▶ Extract to read:
====

THE BASICS OF ENGINEERING ECONOMY

Economics * It is defined as the sum total of knowledge which treats of the creation (production), distribution and utilization (consumption) of goods and services for the satisfaction of human needs and wants * The body of knowledge which deals with people and their assets or resources

Money * Anything that is generally acceptable as a means of exchange a unit of measure and acts as a store value

Engineering (Accreditation Board for Engineering and Technology) * The profession in which a knowledge of the mathematical and natural sciences gained by study, experience, and practice is applied with judgment to develop ways to utilize, economically, the materials and forces of nature for the benefit of mankind."

Engineering economy * The analysis and evaluation of the monetary consequences by using the theories and principles of economics to principles of engineering applications, designs and projects. * It may also be defined as the study of problems involving economic solutions with the concept of obtaining the maximum productivity or reward at least cost or risk. * Generally, it involves the systematic evaluation of the economic merits of proposed solutions to engineering problems. To be economically acceptable solutions should have a positive balance of long-term benefits over long-term costs. Besides it should promote the well-being and survival of an organization, embody creative and innovative technology and ideas, permit identification and scrutiny of their estimated outcomes, and translate profitability to the "bottom line" through a valid and acceptable measure of merit.

Goal of engineering economy
– balance the trade-offs among the different types of costs and performance (response time, safety, weight, reliability, etc.) provided by the proposed design or problem solution that is inherent in the decision process in the most economical manner.
Illustration: An engineer at Ford Motor Company invents a new transmission lubricant that increases fuel mileage by 10% and extends the life of the transmission by 30,000 miles, how much can the company afford to spend to implement this invention? Engineering economy can provide an answer.

Some Applications of Engineering Economy 1. Choosing the best design for a high-efficiency gas furnace. 2. Selecting the most suitable robot for a welding operation on an automotive assembly line. 3. Making a recommendation about whether jet airplanes for an overnight delivery service should be purchased or leased. 4. Determining the optimal staffing plan for a computer help desk.

ORIGINS OF ENGINEERING ECONOMY

Arthur Mellen Wellington (1847 – 1895) * “An engineer can do for a dollar what any fool can do for two” * Considered as the pioneer of Engineering Economy, he addressed the role of economic analysis in engineering projects * The Economic Theory of the Location of Railways (1887)

Eugene Grant * Credited for the development of the field when he published his first book in 1930 placing emphasis on developing an economic point of view in engineering.

====

▶ Records shown:
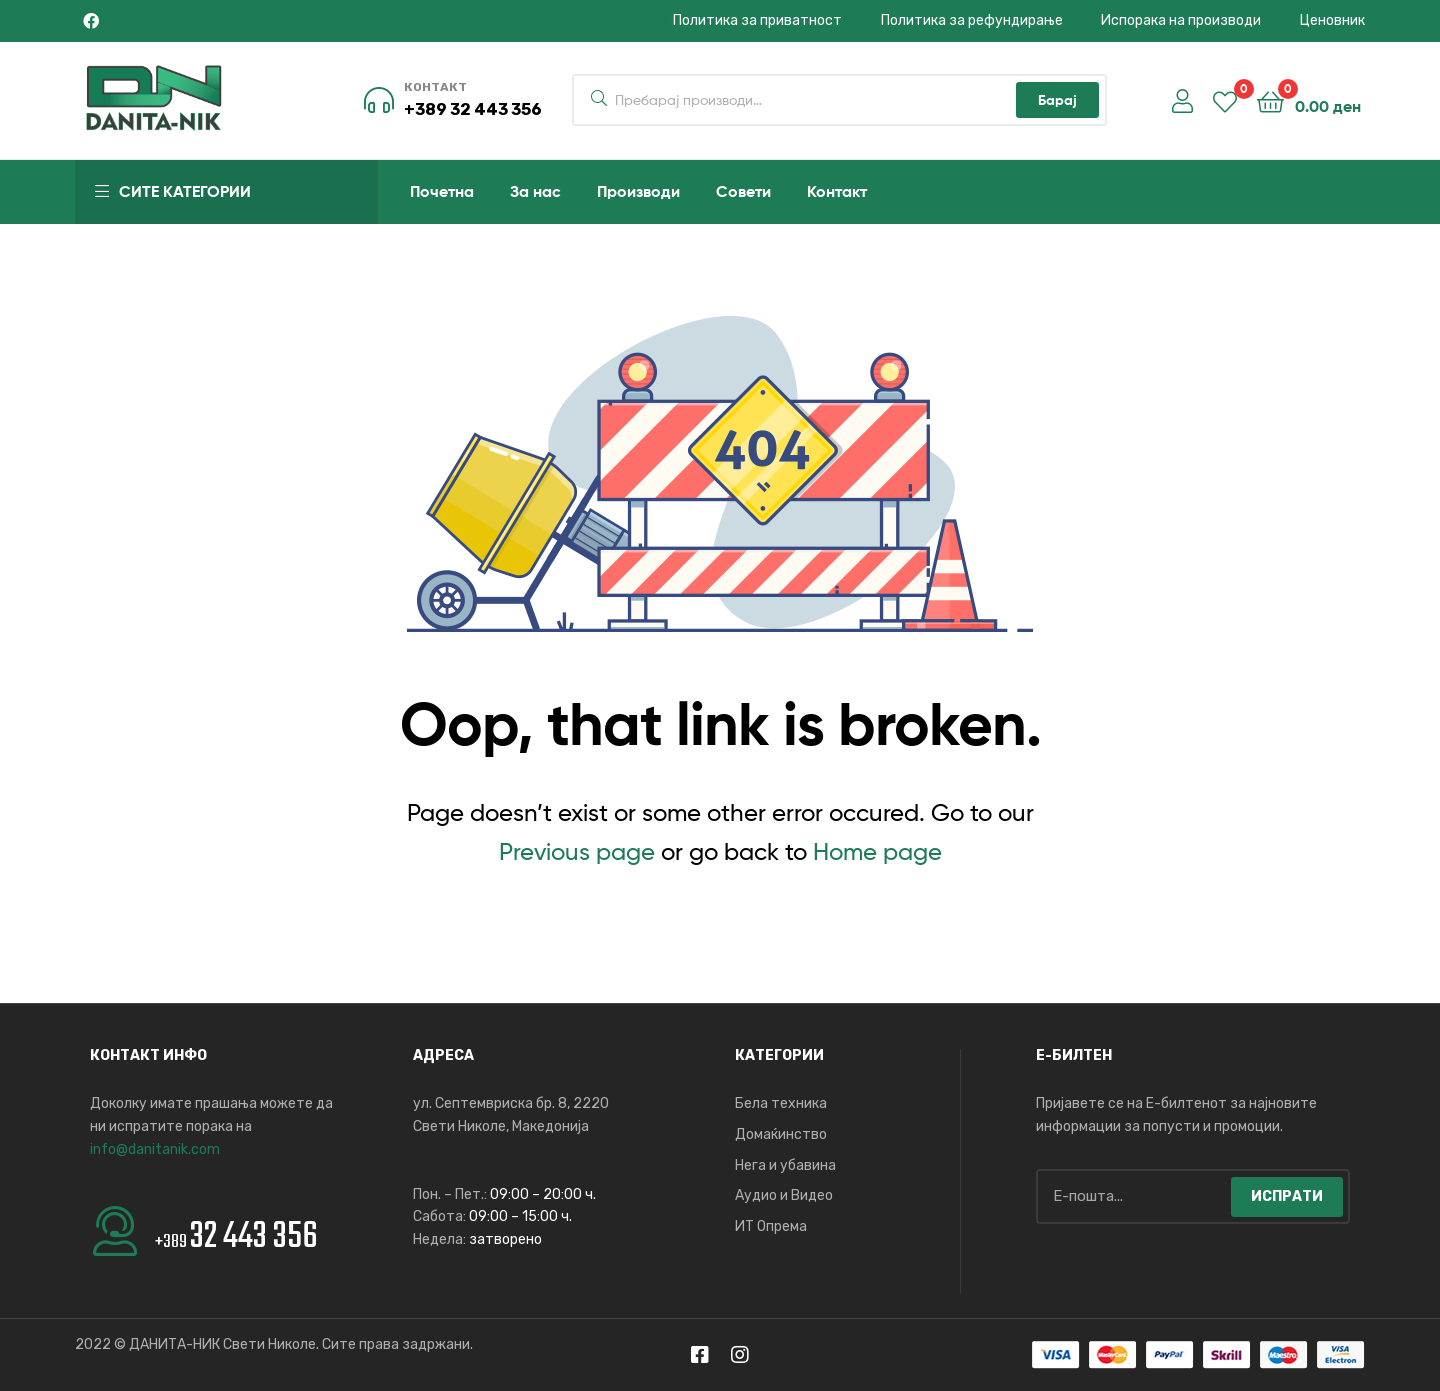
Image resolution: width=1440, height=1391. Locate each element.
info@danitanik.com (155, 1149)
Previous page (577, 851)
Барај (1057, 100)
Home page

====

▶ Aim A: In the text on engineering economy, in what year did Eugene Grant publish his first book?
▶ Aim B: Please transcribe the passage of the text on engineering economy that opens with the words containing "Arthur Mellen Wellington" and closes with "of Railways (1887)".

▶ Complete response A: 1930

▶ Complete response B:
Arthur Mellen Wellington (1847 – 1895) * “An engineer can do for a dollar what any fool can do for two” * Considered as the pioneer of Engineering Economy, he addressed the role of economic analysis in engineering projects * The Economic Theory of the Location of Railways (1887)